Dixon’s storybook season came to an end in a 15-7 sectional semifinal loss to Kaneland, but that didn’t taint the great memories Burdick made in his time with the team, especially last season.
“Some of our best memories were just in the dugout messing around with Burgess at practice, or just loosening him up with some of the things we’d say,” Burdick said with a laugh. “We had quite a few funny guys on our team. The conversations in there were pretty wild. The baserunners, our bench jockeys, we love those guys. They did more for us than we could ever ask for. When they get put in, seeing them fall or running the bases or something, getting sniped on the base paths or whatever, it’s a good time. It’s never a dull moment with this team. And I think this is definitely my favorite team I’ve ever played with growing up.”
This fall, Burdick will continue his athletic and academic careers at Illinois Central College, a two-year institution in East Peoria. At ICC, he plans to study business and continue pitching and playing center field. After that, he intends to transfer to a four-year university, although he hasn’t decided on which one yet.
“I’m going to go [to ICC], just try to get bigger, get more exposure, and just keeping playing the same game that I love the way I love it,” he said. “I’m going to do my best to move on and keep playing baseball as long as I can. I never want to stop ...”
“Academically, I’m going there to take business classes, as in the future, I want to major in business and law. Hopefully become some type of lawyer, maybe a real estate lawyer or something. But that’s later down the road. For now, it’s just sticking to the grind, baseball, keeping good grades in the classroom, just becoming the best person, athlete, student, everything I can be all in one.”
Burgess expects his former star pitcher to keep excelling at the next level, both in the classroom and on the diamond.

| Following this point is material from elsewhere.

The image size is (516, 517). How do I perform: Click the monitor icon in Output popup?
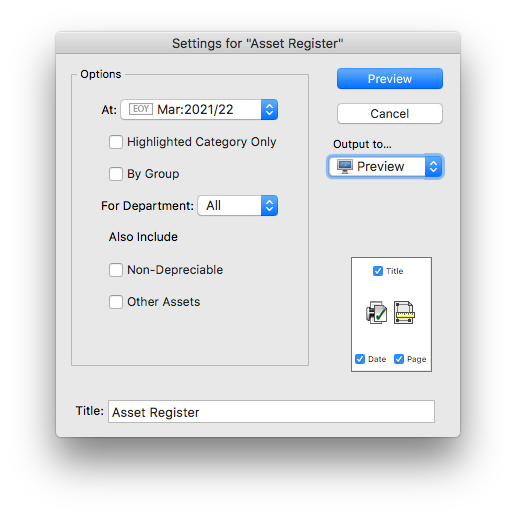[x=345, y=166]
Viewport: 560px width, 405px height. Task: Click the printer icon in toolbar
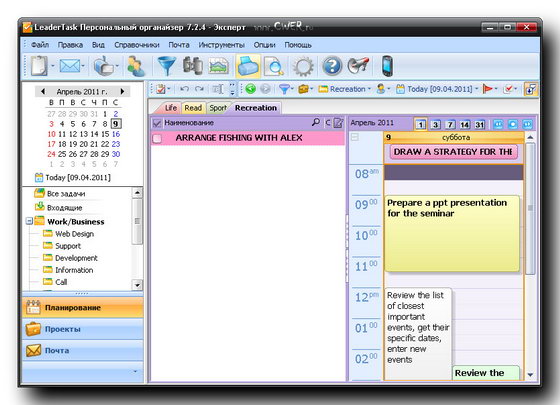coord(248,66)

“I am expecting to see great things in his future. If he keeps up his excellent grades, high energy, and keeps his mental focus, I anticipate great things for his future,” Burgess said. “He has continued to set the bar high for future pitchers in our program. He has really done a great job following the past few years of arms we’ve had. He ranks right up there with some of the top pitchers in our program that I’ve had the privilege of coaching. He joins the likes of some of our great pitching alumni: Payton Lawrence, Andrew Long and Eli Dever.
“I wish him the best of luck chasing his dreams to continue playing the game that we all love. If he stays the course and believes in the process of the game, he will provide himself with great opportunities to further his success as a student/athlete.”